Hi Ian,
Firstly, welcome to the Airflow community :). I'm glad to hear you've had a
positive experience so far. It's great to hear that you want to contribute
back, and I think that multi-tenancy/DAG isolation is a pretty fantastic
project for the community as a whole (a lot of things are are things we
want but are limited by hours in a day).
1. I've personally been kicking around some ideas lately about an "airflow
register" command that would write the DAG into the metadata DB in a way
that could be "gettable" by the workers via the API. This work is very
early. I'd love to get some help on it. Perhaps we can set up a zoom chat
to discuss drafting an AIP?
2. Limiting worker access to the DB is not only good security practice; it
also opens up the door to a lot of valuable features. This feature would be
especially close to my heart as it would make the KubernetesExecutor
significantly more efficient. It should be possible to set up a system
where the workers only ever speak to an API server and never need to touch
the DB.
3. This is not something I personally have insight into, but I think it
sounds like a good idea.
Finally, addressing your question about a Cloudera provider. If anything,
it would probably give the provider _more_ legitimacy if you hosted it
under the Cloudera GitHub org (we very purposely created the provider
packages with this workflow in mind). There are multiple places where we
can work to surface this provider so it is easy to find and use.
Astronomer has a pretty good sample provider here
[https://github.com/astronomer/airflow-provider-sample] . One example of it
running in the wild is the Great Expectations provider here
[https://github.com/great-expectations/airflow-provider-great-expectations]

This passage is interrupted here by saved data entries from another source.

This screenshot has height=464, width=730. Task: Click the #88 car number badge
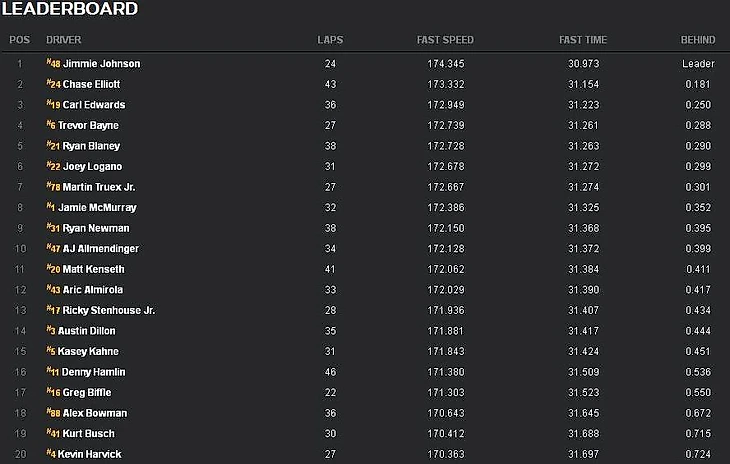(x=53, y=413)
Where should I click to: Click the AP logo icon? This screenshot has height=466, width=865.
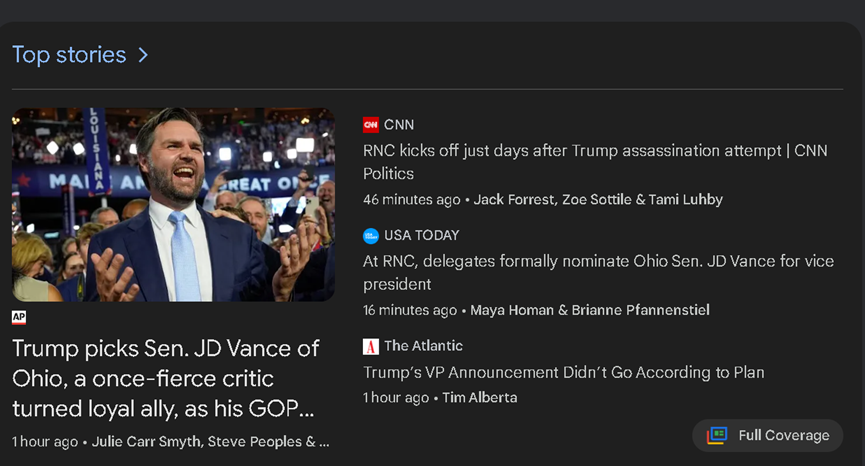pos(19,317)
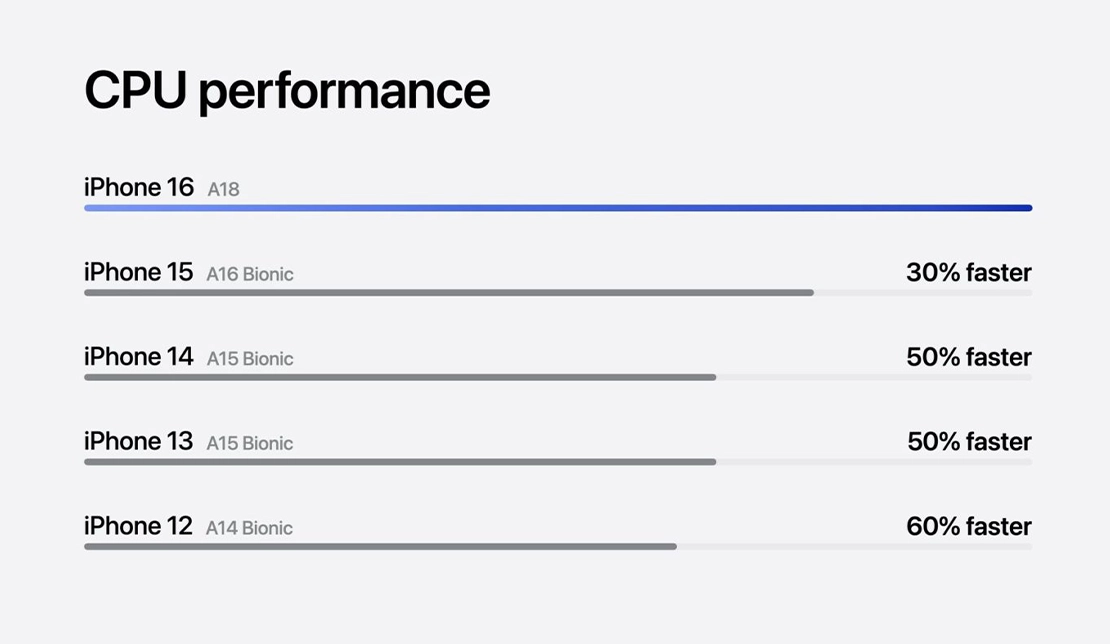
Task: Click the blue iPhone 16 performance bar
Action: (x=557, y=208)
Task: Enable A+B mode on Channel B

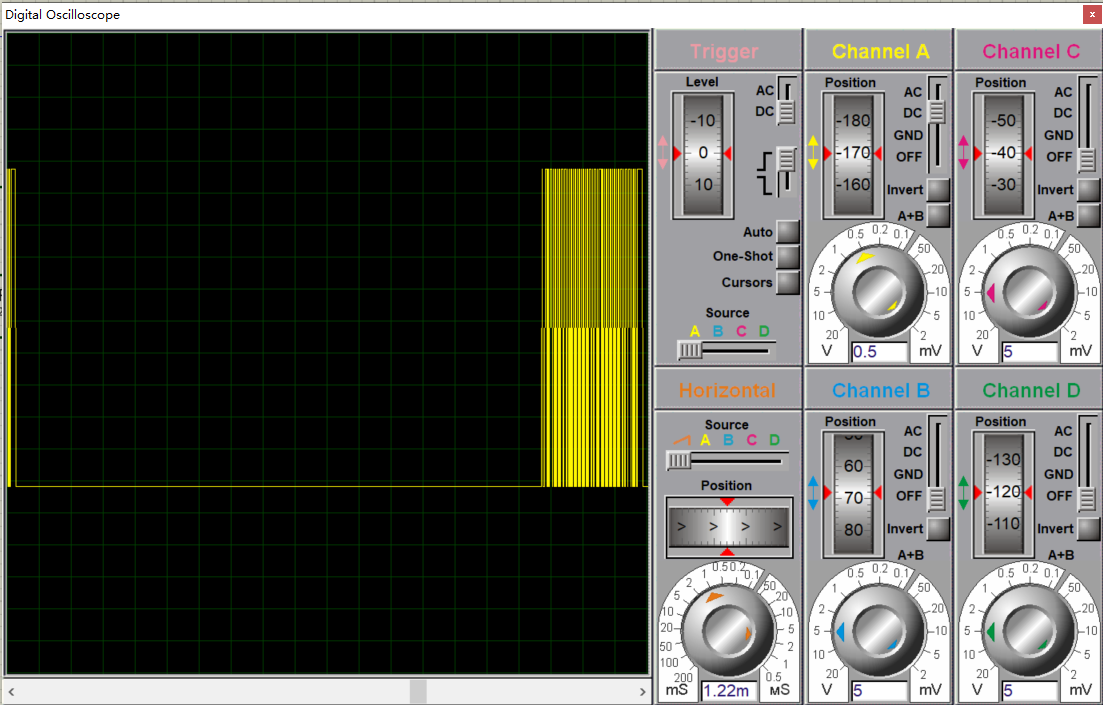Action: coord(936,553)
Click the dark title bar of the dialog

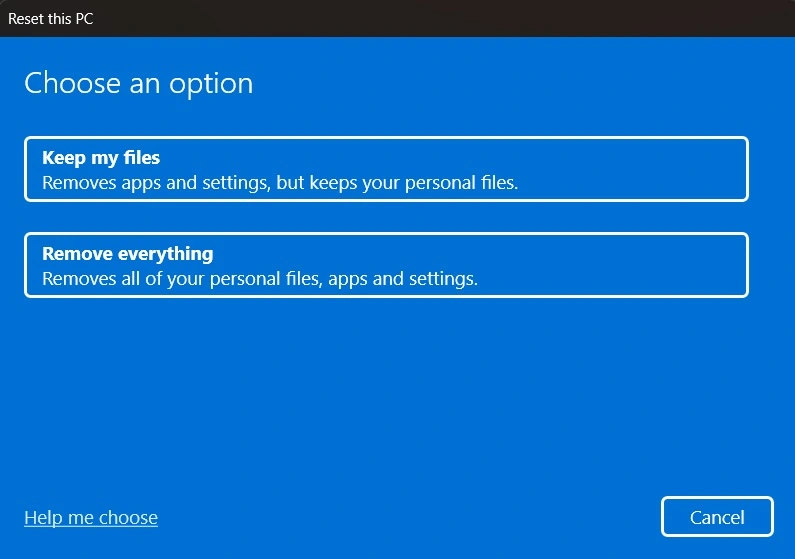click(400, 18)
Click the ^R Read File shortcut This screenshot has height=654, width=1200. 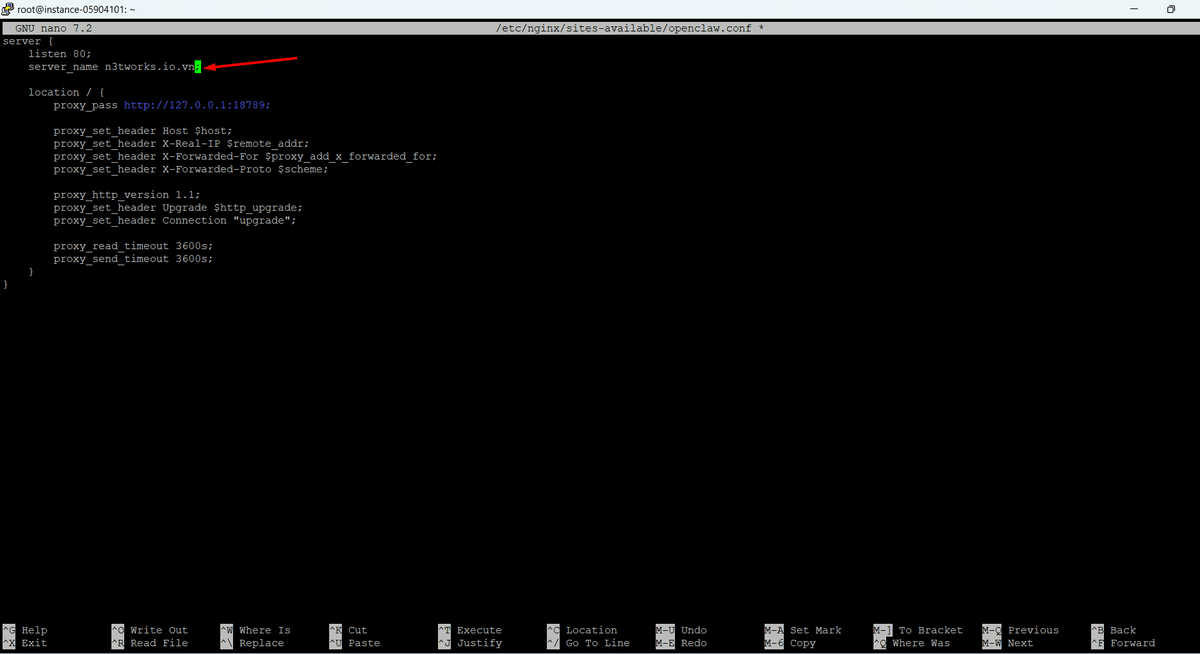[x=150, y=643]
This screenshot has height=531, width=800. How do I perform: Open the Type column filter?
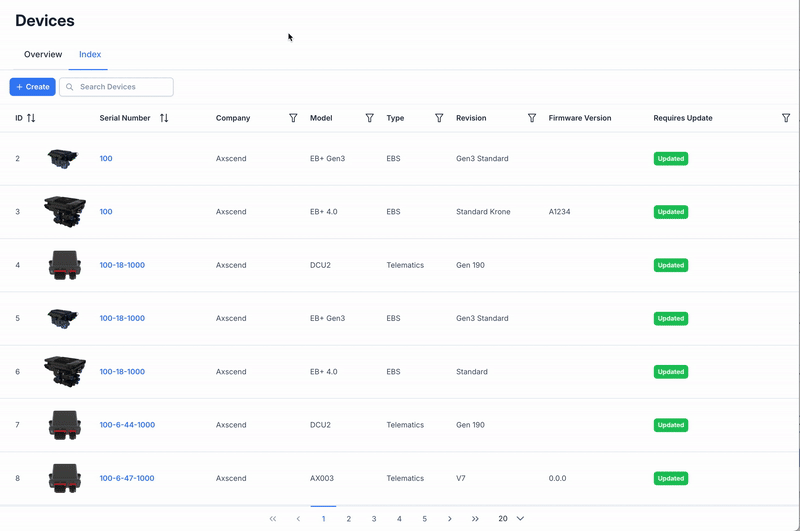[439, 118]
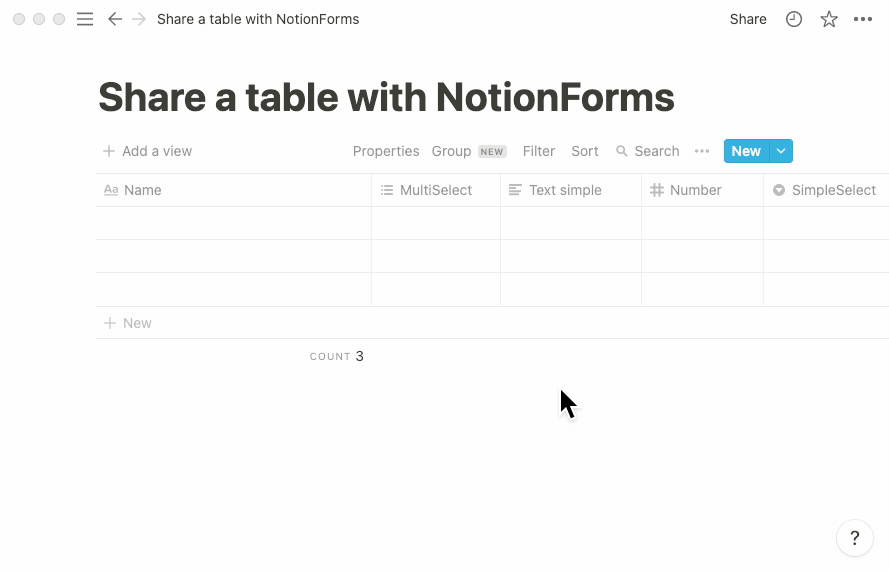This screenshot has width=889, height=572.
Task: Click the Share button
Action: (x=748, y=19)
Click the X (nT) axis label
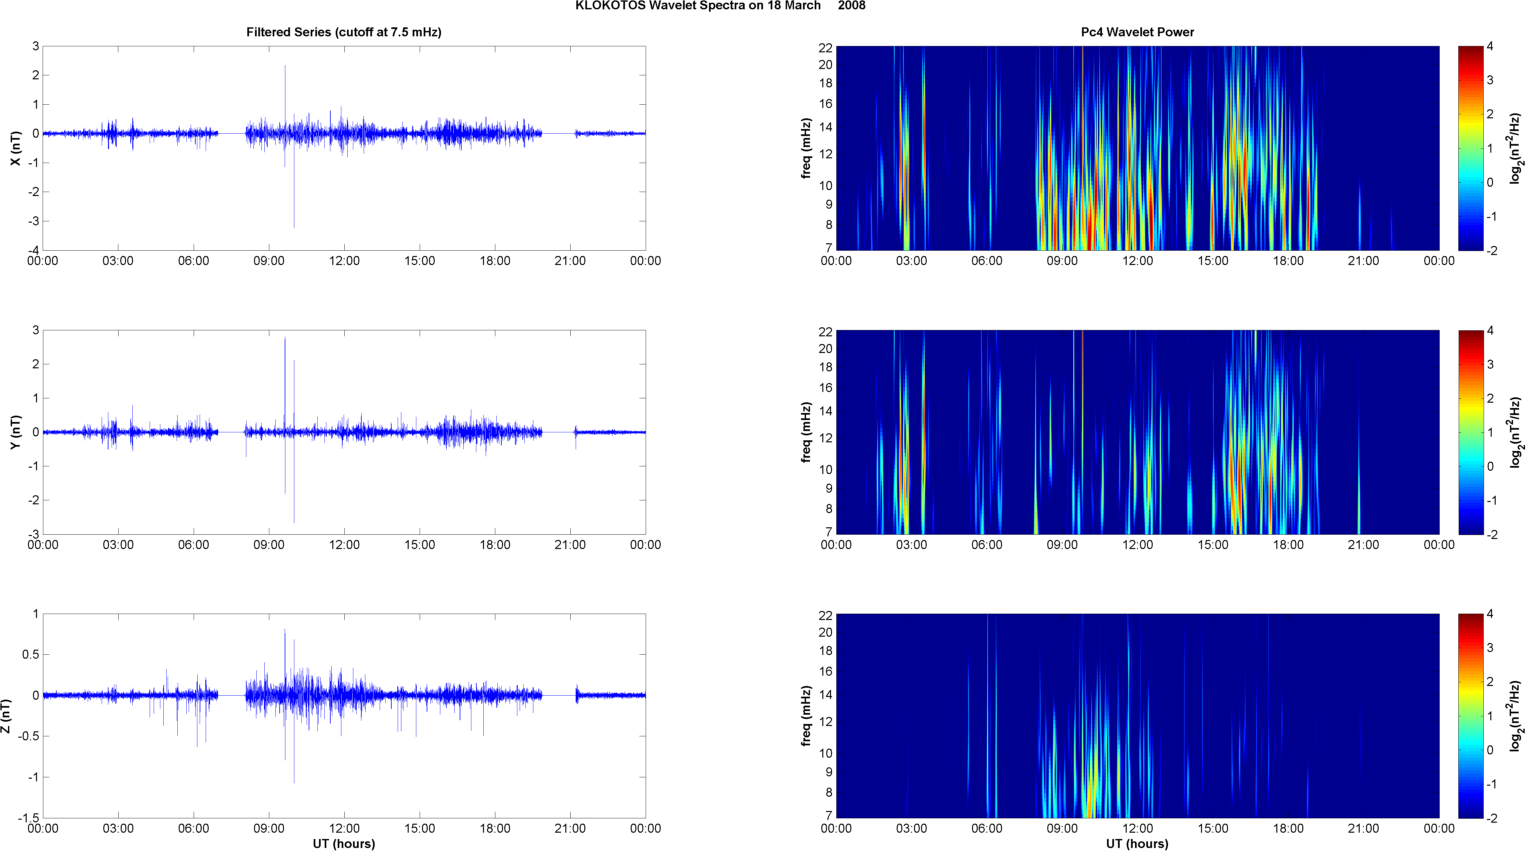Image resolution: width=1526 pixels, height=851 pixels. tap(15, 148)
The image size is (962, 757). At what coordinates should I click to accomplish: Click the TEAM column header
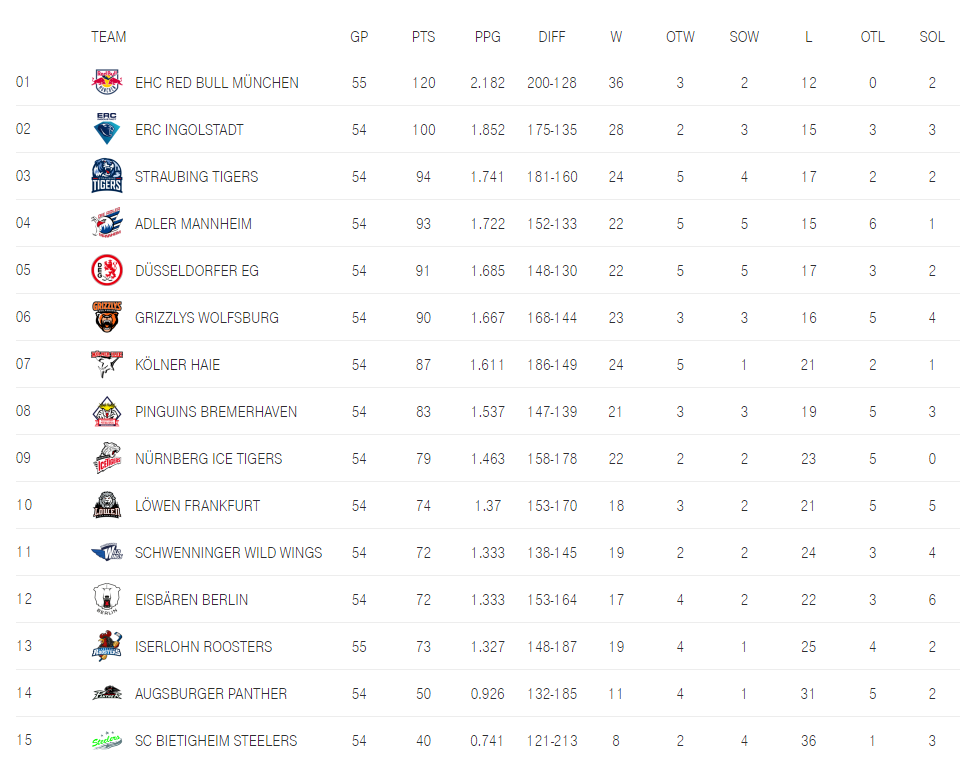(x=108, y=37)
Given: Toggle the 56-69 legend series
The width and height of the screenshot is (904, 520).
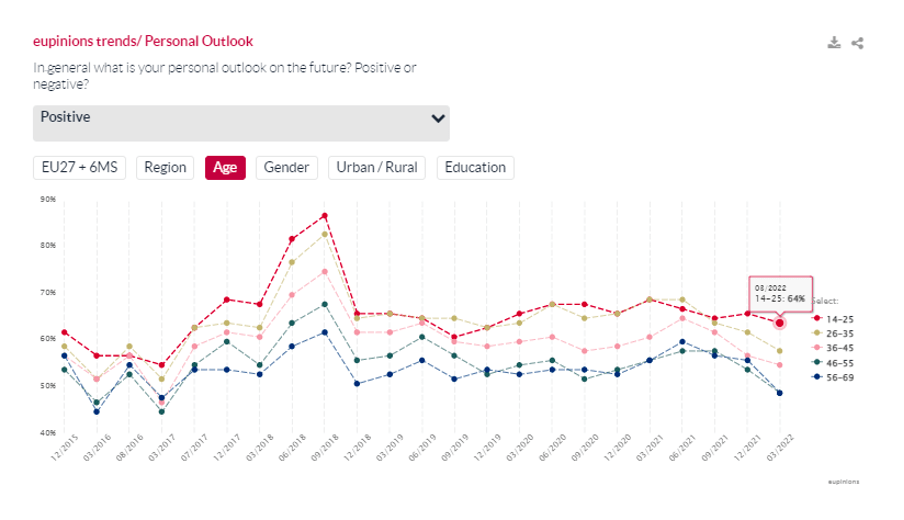Looking at the screenshot, I should tap(833, 379).
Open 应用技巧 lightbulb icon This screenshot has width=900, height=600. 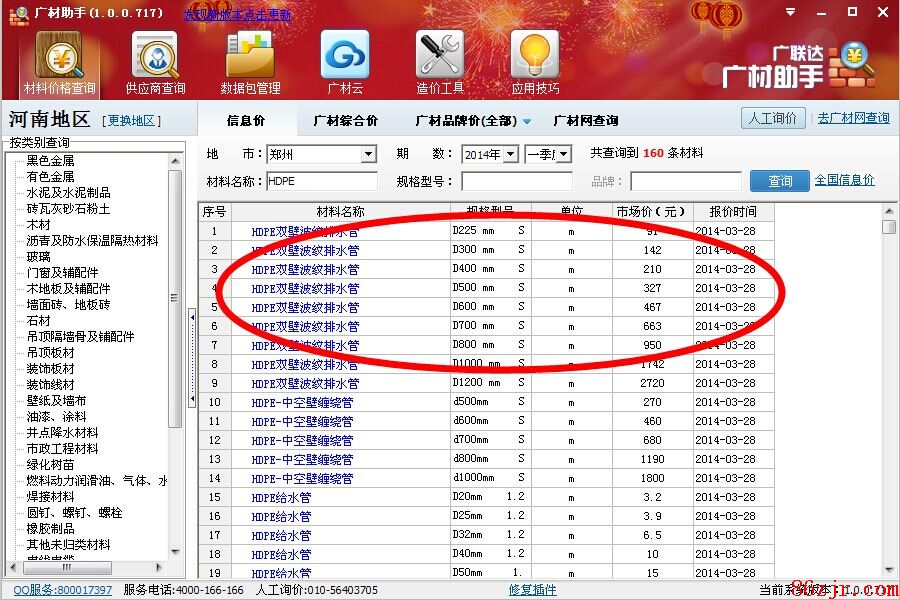[535, 62]
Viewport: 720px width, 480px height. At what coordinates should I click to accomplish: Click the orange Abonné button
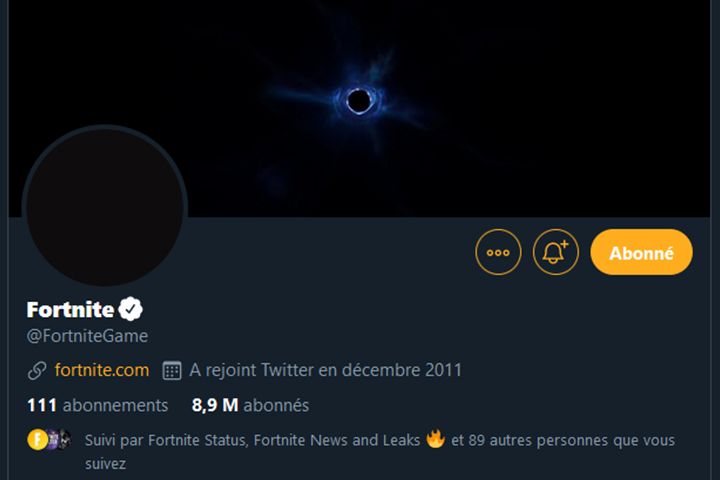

. I'd also be glad to get you in contact with people who have built
providers in the past to help you with that process.
Looking forward to seeing some of these things come to fruition!
Daniel
On Tue, Apr 13, 2021 at 9:43 AM, Ian Buss <ianjb...@gmail.com> wrote:
Hi all,
First a quick introduction: I'm an engineer with Cloudera working on our
Data Engineering product (CDE). Airflow is working great for us so far.
We've been looking into how we can enhance the multi-tenancy story of
Apache Airflow as we currently deploy it. We have the following areas which
we'd like (with community consensus) to work on and contribute back to
Apache Airflow to enhance the isolation between tenants in a single Airflow
deployment.
1. Isolating code execution and parsing of DAG files. At the moment, DAG
files are parsed in a few locations in Airflow, including the scheduler and
in tasks. There is already the concept of DAG serialization (and we're
using that for the web component) but we'd be interested to see if we can
sandbox the execution of arbitrary user code to a locked down
process/container without full access to the metadata DB and connection
secrets etc. The idea would be to parse and serialize the DAG in this
isolated container and pass back a serialized representation for
persistence in the DB. Has anyone explored this idea?
2. Limiting task access to the metadata DB. It would be great if we could
remove the requirement for tasks to have full access to the metadata DB and
to report task status in a different (but still scalable) way. We'd need to
tackle access or injection of connection, variable and xcom data as well
for each task naturally.
3. Finer-grained access controls on connection secrets. Right now, although
there are nice at-rest encryption options with Fernet or Vault, IIUC any
DAG can access any connection (and thus any secret). Since the "run as"
user is largely defined within the DAG and its tasks, this is challenging
for a multi-tenant environment (see caveat below)
Caveat: It's definitely noted that to some extent we should assume that an
Airflow deployment is a "trusted" environment and that best practices such
as git+PR workflows are the gold standard and that any malicious code and
dependencies should be identified through this process. Also that there is
a clear admin role for connection management etc.
We have some ideas informally sketched out as to how to address the above
but would be keen to hear the community opinion on this and to see if
anyone is keen to collaborate on designs and implementation, or to hear if
anything is already in the works. In particular I noticed that the very
first improvement proposal (AIP-1) addresses much of the above :). However,
it seems fairly dormant at the moment.
One other question: we have a provider (operators and hooks) for
interacting with Cloudera components that we'd like to contribute to the
project. The provider FAQs indicate that new provider contributions are
still welcome in the project in 2.x, is that accurate?
Thanks in advance!
Ian